## What you have to do
Skip the pictures. Quote every line below, exactly, from the one with "Instruction: Select the" through the final line.

Data items
■ ■ ■
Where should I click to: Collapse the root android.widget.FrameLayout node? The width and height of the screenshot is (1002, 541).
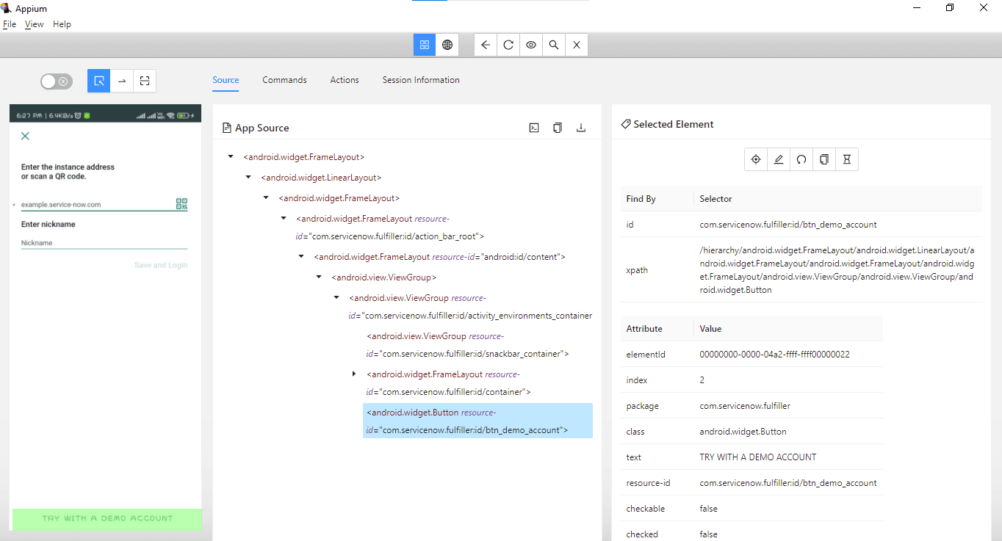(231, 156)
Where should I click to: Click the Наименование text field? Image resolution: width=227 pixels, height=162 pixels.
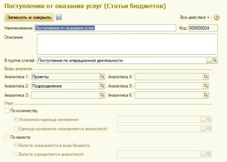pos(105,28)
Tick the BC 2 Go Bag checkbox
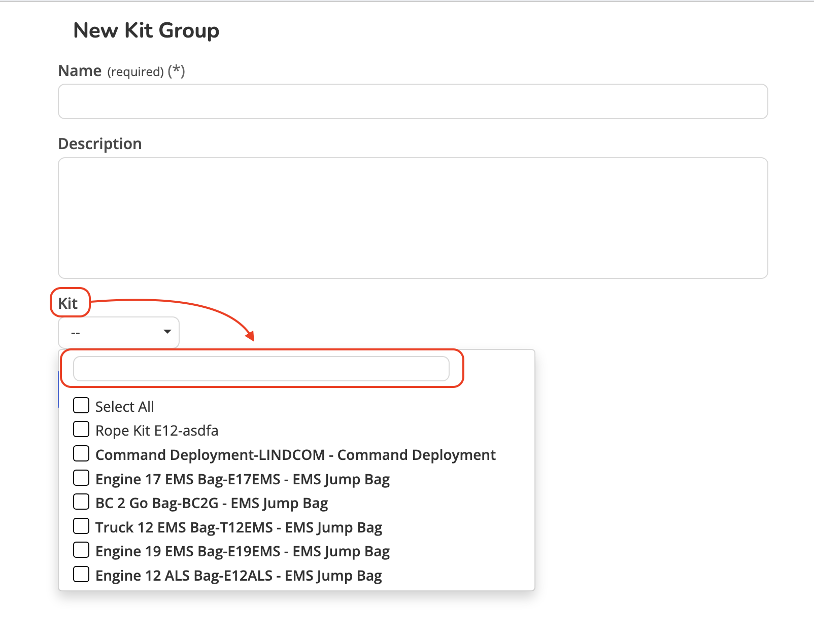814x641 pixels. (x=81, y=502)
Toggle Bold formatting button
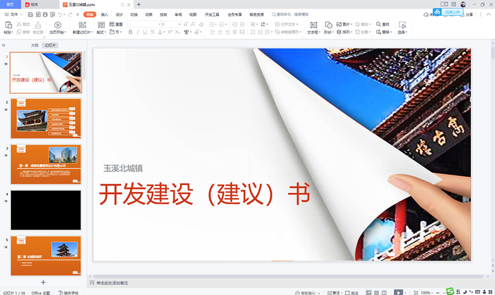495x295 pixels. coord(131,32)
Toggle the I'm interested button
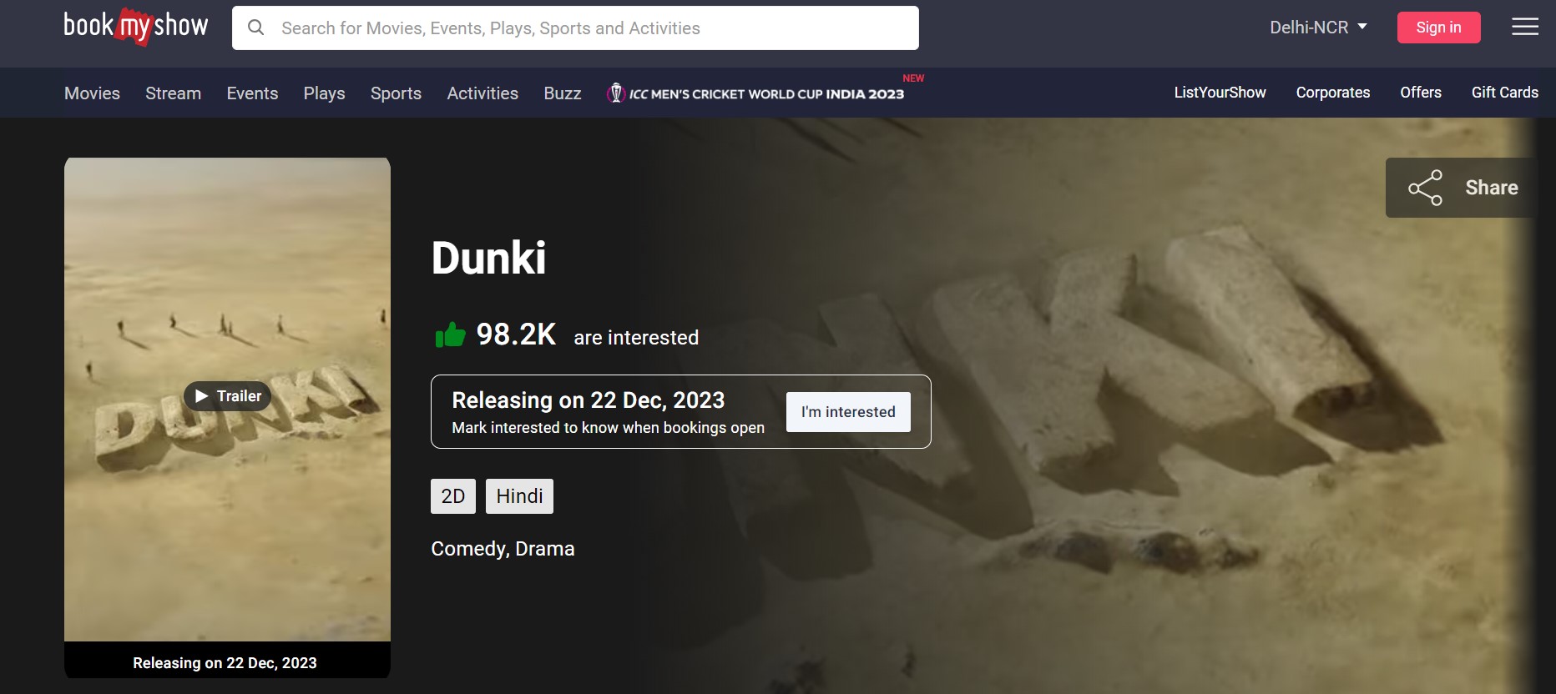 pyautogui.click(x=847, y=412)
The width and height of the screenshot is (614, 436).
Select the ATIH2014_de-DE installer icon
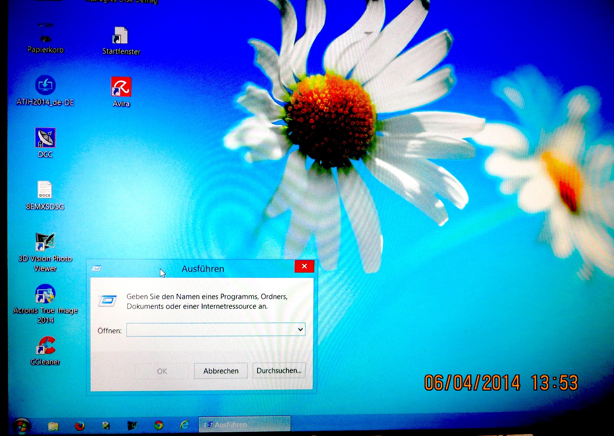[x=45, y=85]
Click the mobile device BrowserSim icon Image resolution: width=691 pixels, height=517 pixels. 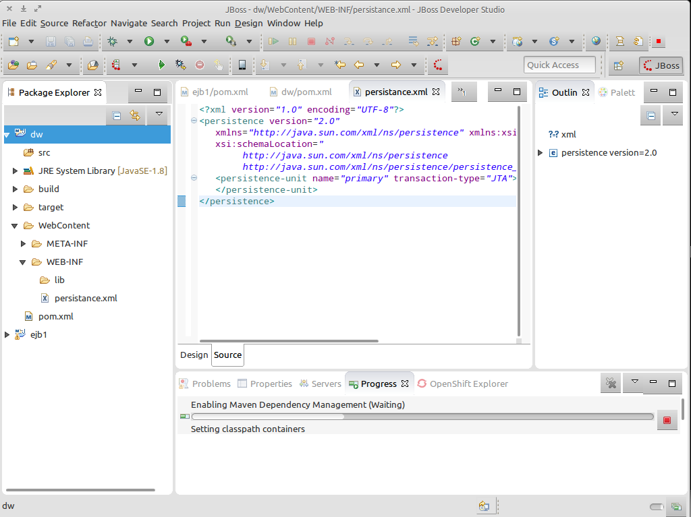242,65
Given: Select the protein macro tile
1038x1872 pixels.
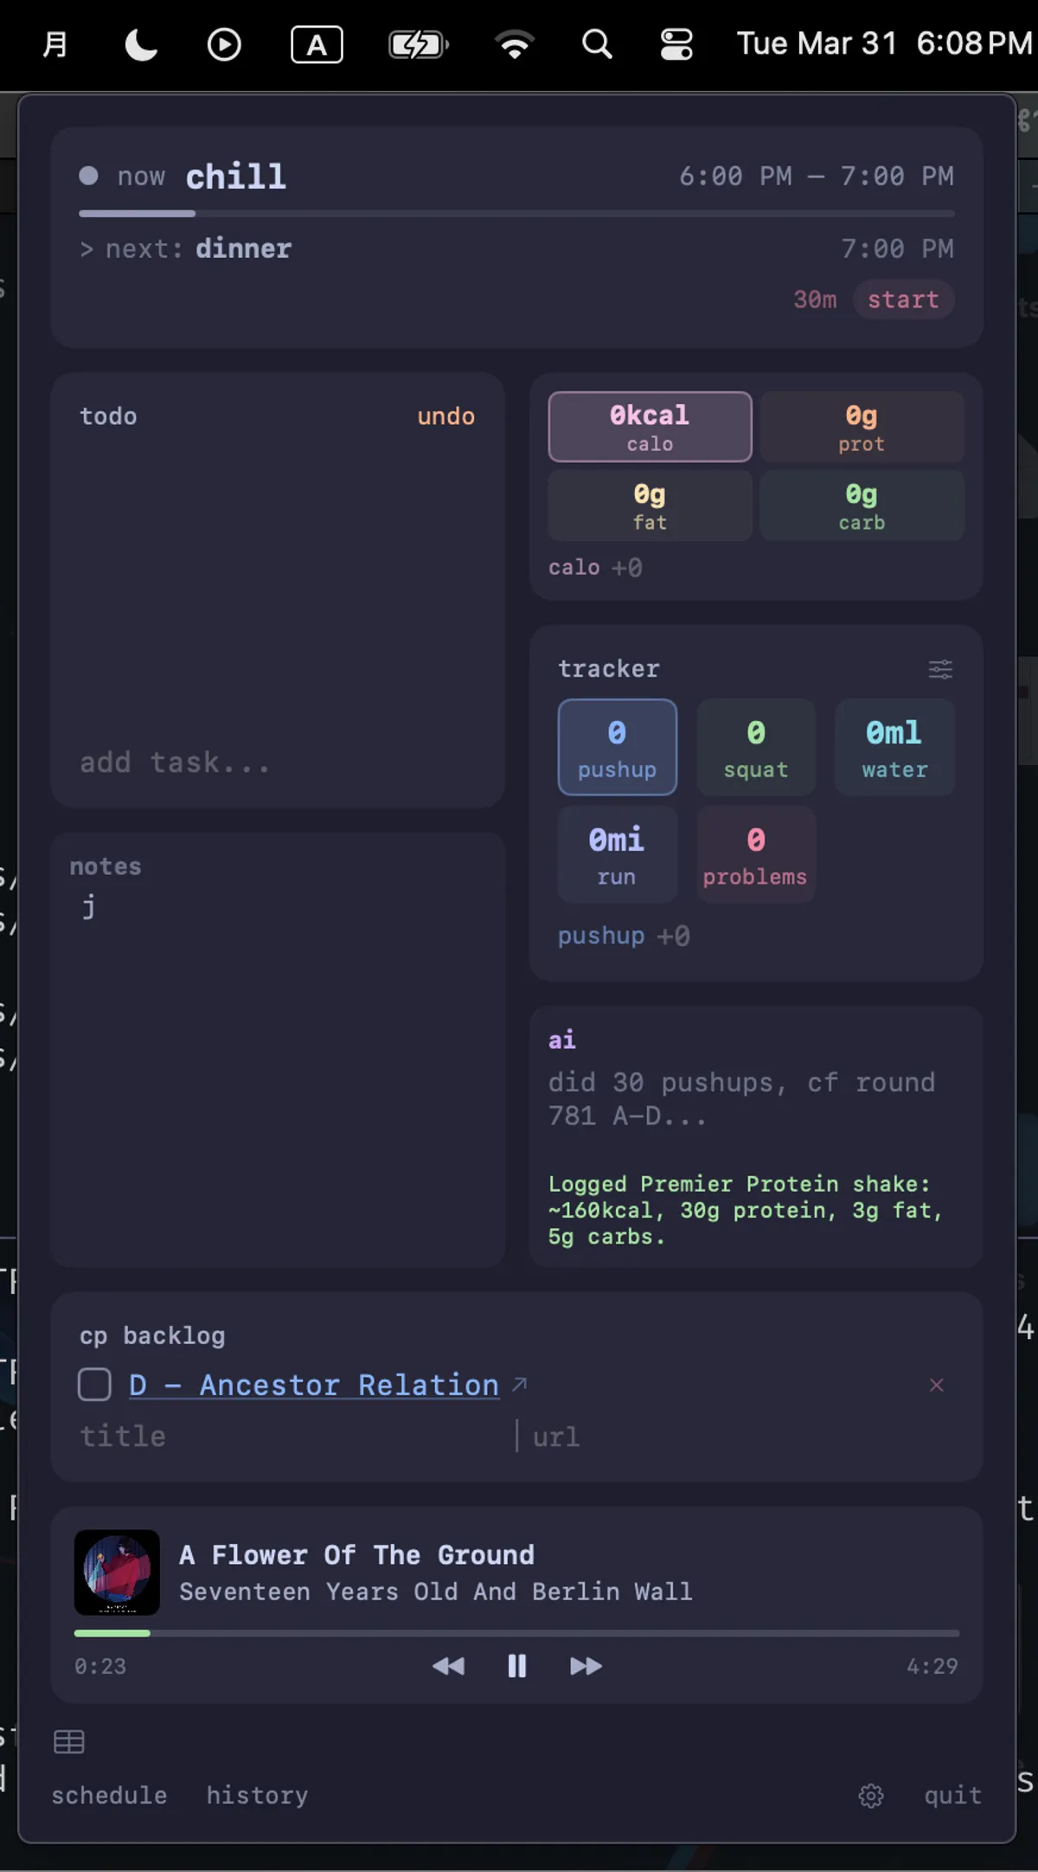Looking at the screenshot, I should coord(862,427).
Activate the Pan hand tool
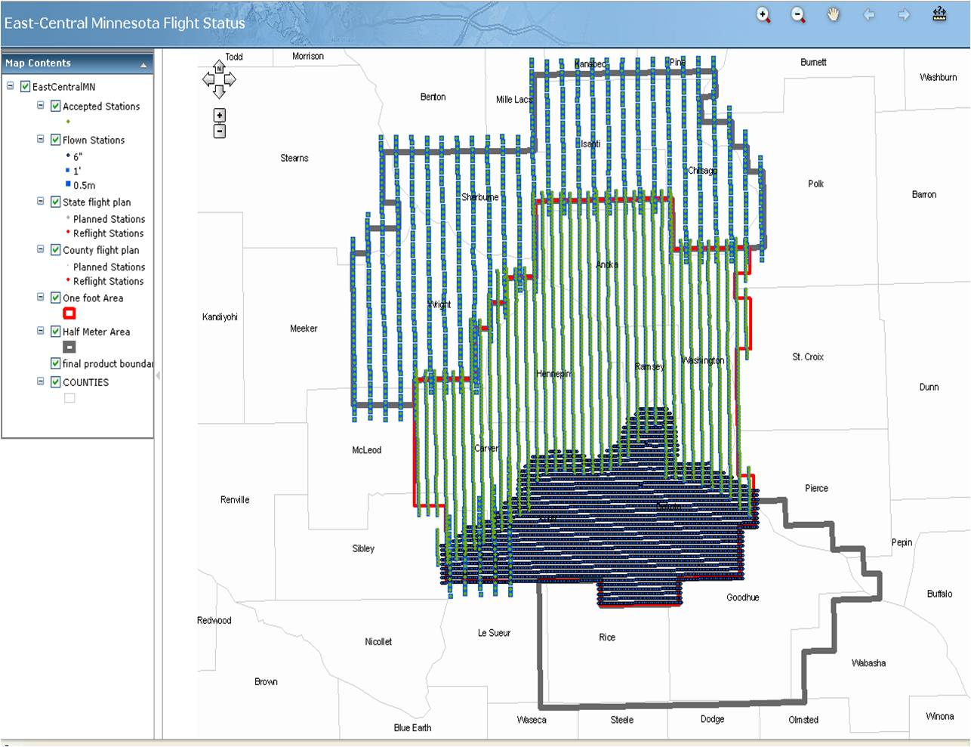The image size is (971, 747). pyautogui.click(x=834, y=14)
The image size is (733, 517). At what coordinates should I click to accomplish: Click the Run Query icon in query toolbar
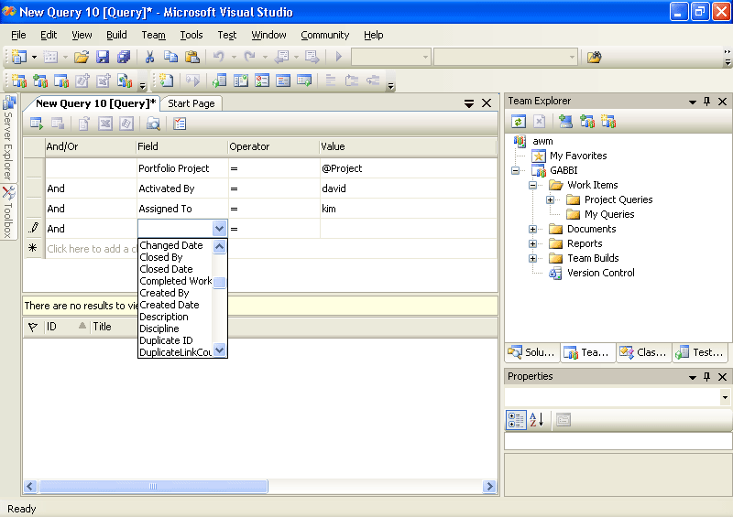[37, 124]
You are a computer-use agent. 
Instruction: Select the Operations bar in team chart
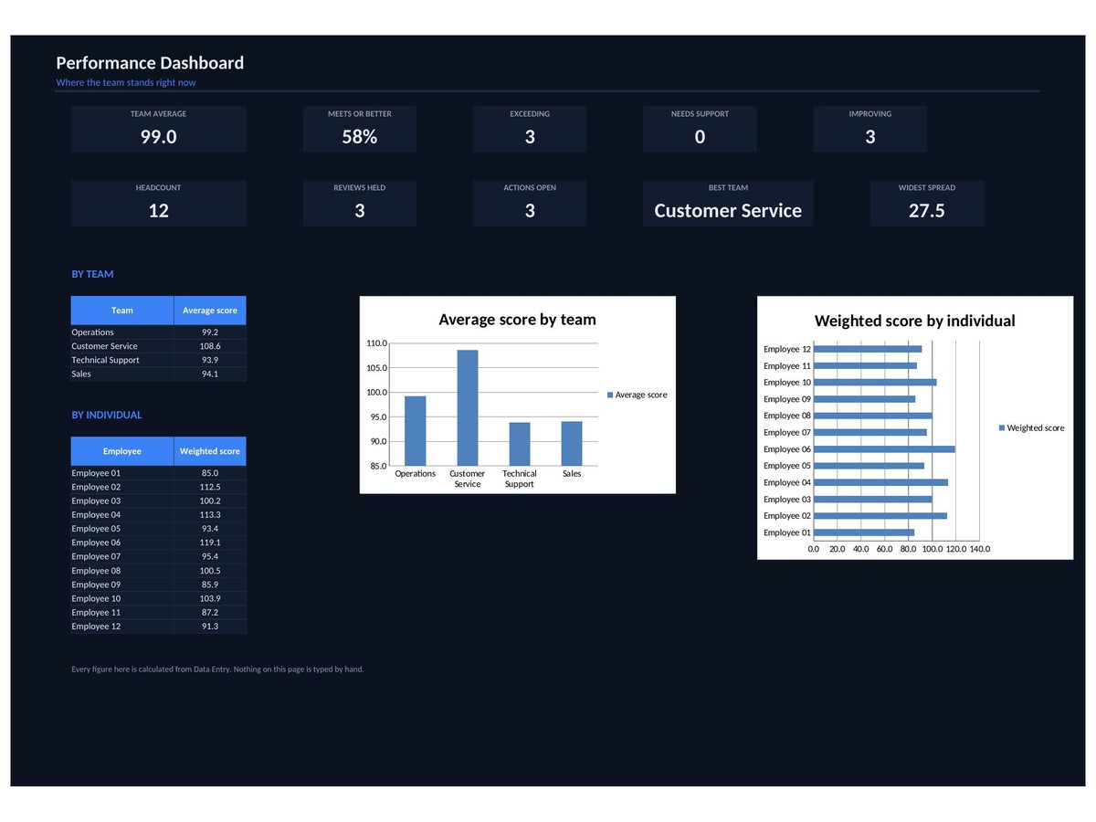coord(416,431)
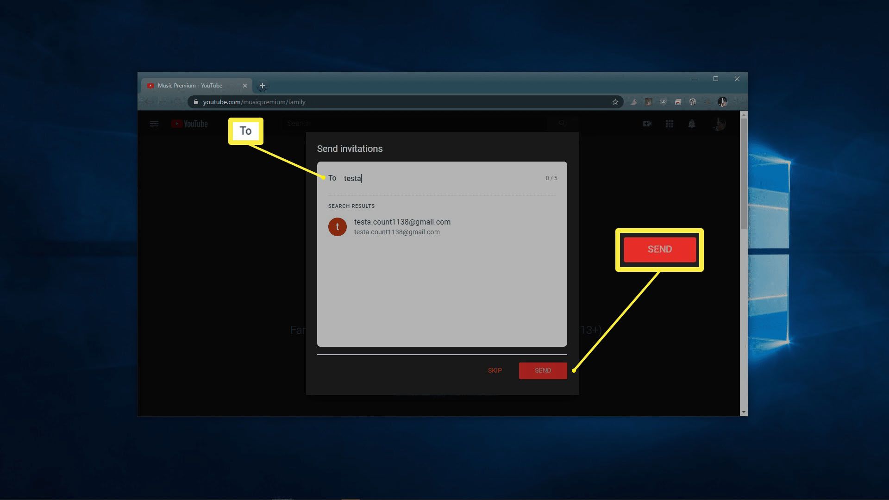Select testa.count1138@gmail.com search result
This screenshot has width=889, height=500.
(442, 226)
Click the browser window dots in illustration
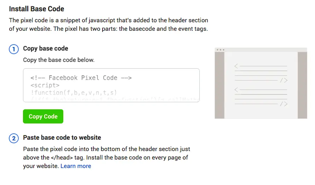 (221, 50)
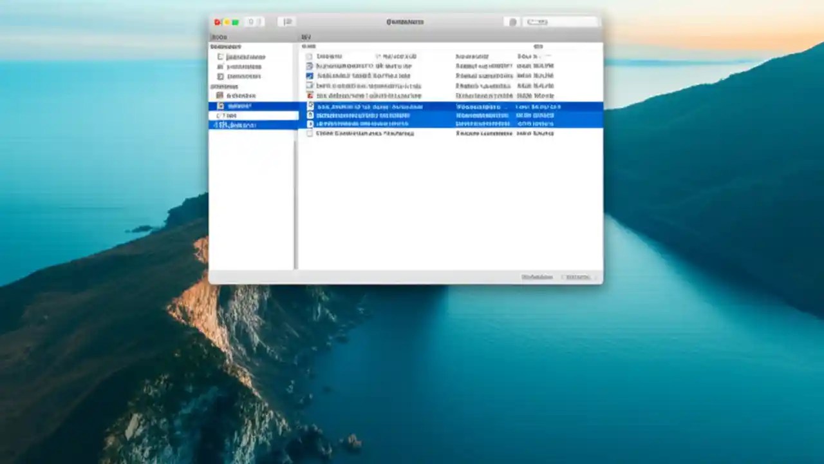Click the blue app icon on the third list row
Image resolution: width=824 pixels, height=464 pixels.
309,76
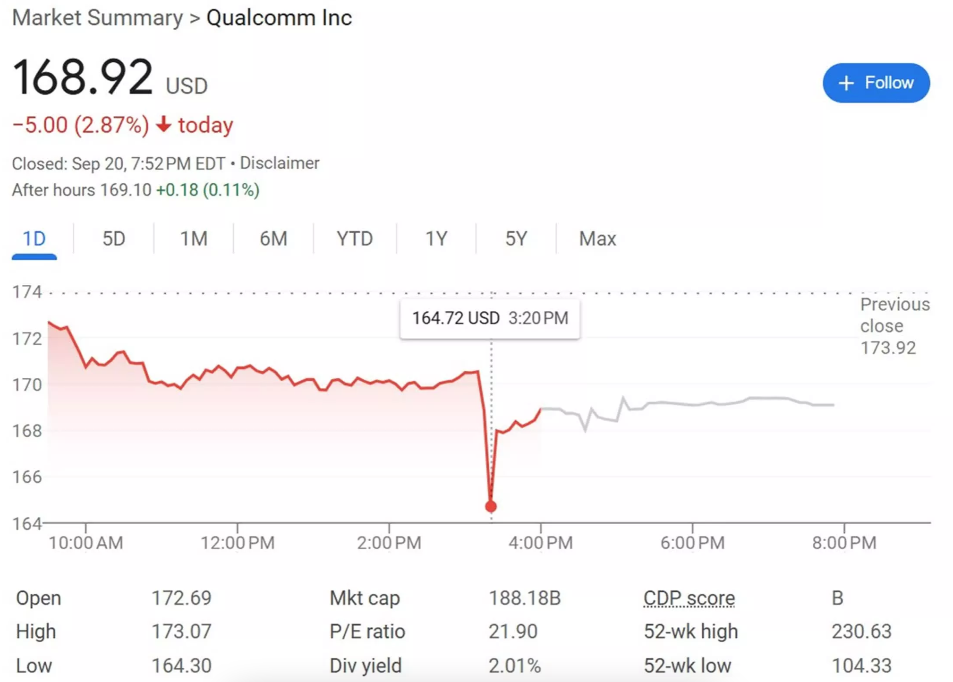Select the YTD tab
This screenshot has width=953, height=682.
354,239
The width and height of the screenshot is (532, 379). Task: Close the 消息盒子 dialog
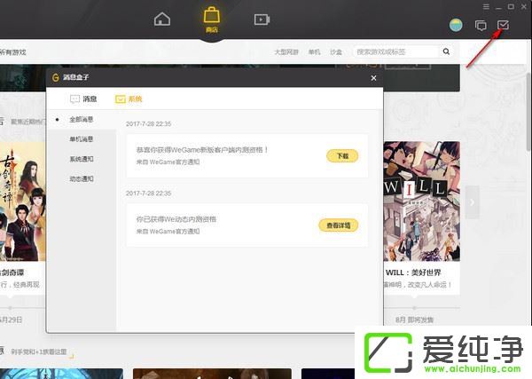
■ ■ ■
## Output for this exercise
Instruction: Select the Operations bar in team chart
coord(416,431)
Select testa.count1138@gmail.com search result
This screenshot has width=889, height=500.
(442, 226)
Click the browser window dots in illustration
 (221, 50)
Click the blue app icon on the third list row
Image resolution: width=824 pixels, height=464 pixels.
309,76
Select the YTD tab
This screenshot has width=953, height=682.
354,239
The width and height of the screenshot is (532, 379). Task: Close the 消息盒子 dialog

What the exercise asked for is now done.